After searching through archived records in Dover-Foxcroft and Augusta, the Piscataquis County commissioners ruled on Tuesday that a gate erected by philanthropist Roxanne Quimby last year was not legal because the road is, in part, still a county road.
“We were operating under the impression that it was an abandoned road,” Commissioner Thomas Lizotte said Friday. “It turns out not all of it was discontinued. A small portion of it is still technically a county way.”
Lizotte said a clerical mistake made back in 1970 was a reason for the confusion.
The state statute reads that if the road had not been maintained by the county in the last 30 years, it is considered abandoned. The investigation led by County Manager Marilyn Tourtelotte and attorney Erik Stumpfel discovered that the county added gravel to some potholes on the road in 1988. The last substantial work to the road was done in 1984, which is within the 30-year window.
“That has shown a new light on the situation,” said Lizotte. “It doesn’t mean [the county] has to maintain the road, but Roxanne Quimby or anyone else has no right to put a gate on that road. They have opened the gate. The local residents in Elliotsville have been pleased with that.”
Quimby said the gate was opened three weeks ago.
“The gate was removed on Jan. 17, 2012, when we became aware that the road in question was not discontinued in 1930 as was previously represented to us,” Quimby said in a statement. “We have always done our best to balance private property rights and public access and we will continue to do so.”
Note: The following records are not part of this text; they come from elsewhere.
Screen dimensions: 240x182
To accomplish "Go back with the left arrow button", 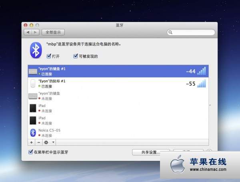I will [28, 32].
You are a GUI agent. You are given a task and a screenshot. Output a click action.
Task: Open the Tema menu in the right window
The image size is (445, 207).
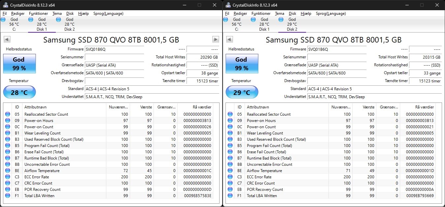pos(279,14)
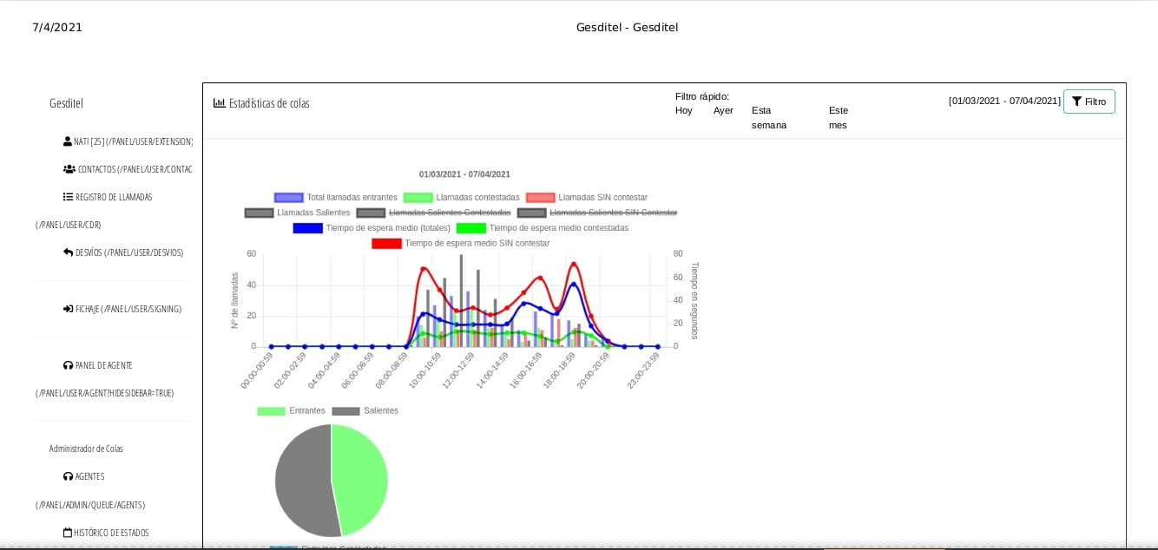Click the date range 01/03/2021 - 07/04/2021
Screen dimensions: 1158x550
coord(1004,101)
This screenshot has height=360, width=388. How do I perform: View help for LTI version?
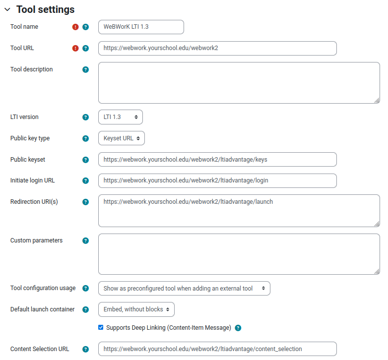coord(86,117)
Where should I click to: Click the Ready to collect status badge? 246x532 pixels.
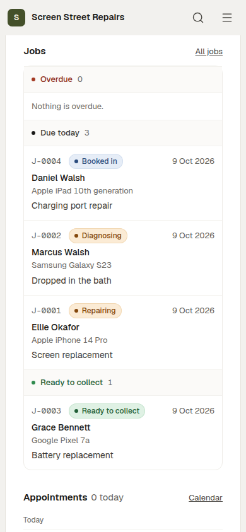(x=107, y=411)
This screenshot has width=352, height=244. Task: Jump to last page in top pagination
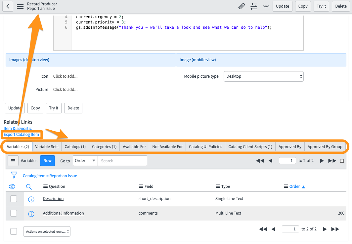pos(332,161)
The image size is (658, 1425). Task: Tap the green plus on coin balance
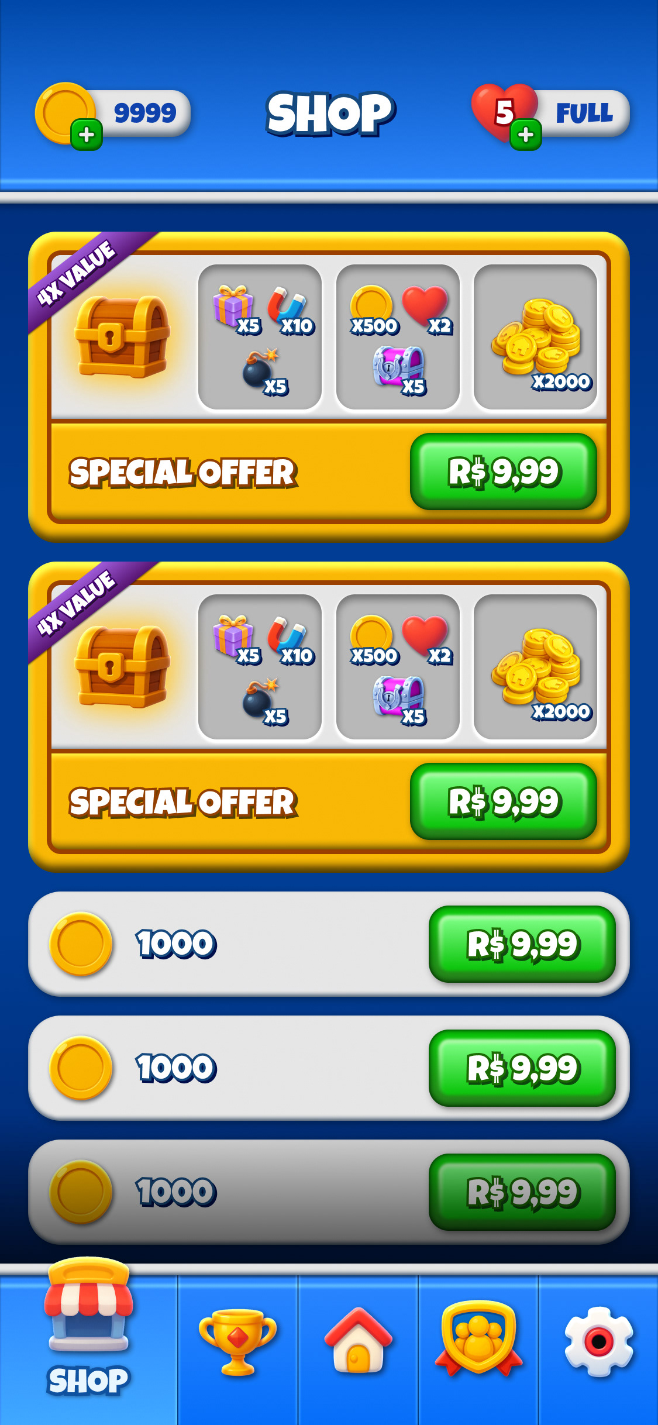coord(87,135)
The road, which also has been known over the years as Wilson Road, Little Wilson Road and Campground Road, dates to the 1880s.
Elliotsville Plantation residents Clowes Brown, Roy McSorley and Jim Buchanan had asked the commissioners to declare the road a legal right of way in order to remove the gate. After gathering evidence that the road had been maintained by the county in the last 30 years, commissioners decided to hire a lawyer to look into the matter.
“I feel good about it. I think it is a victory,” said McSorley. “I think an awful lot of credit goes to Stumpfel. He really dug into it and found out what the story was.”
Brown said he was also pleased with the commissioners’ decision.
Lizotte said the commissioners will take a look at the road in the spring to decide what further decisions need to be made.
“The county can still maintain a recreational easement,” said Lizotte. “We can put restrictions if we need to, which includes no motorized vehicles. Even if we decide to discontinue it as a county road, people should be able to use it as a recreational easement to get to the scenic area around the waterfall.”
Records on roads can be complicated, said Lizotte.
“It was very much a history lesson,” he said. “[Nearly 30 years ago], both the plantation and the county commissioners kind of walked away without nailing down what is the legal status of this road. It’s been in limbo since 1983.”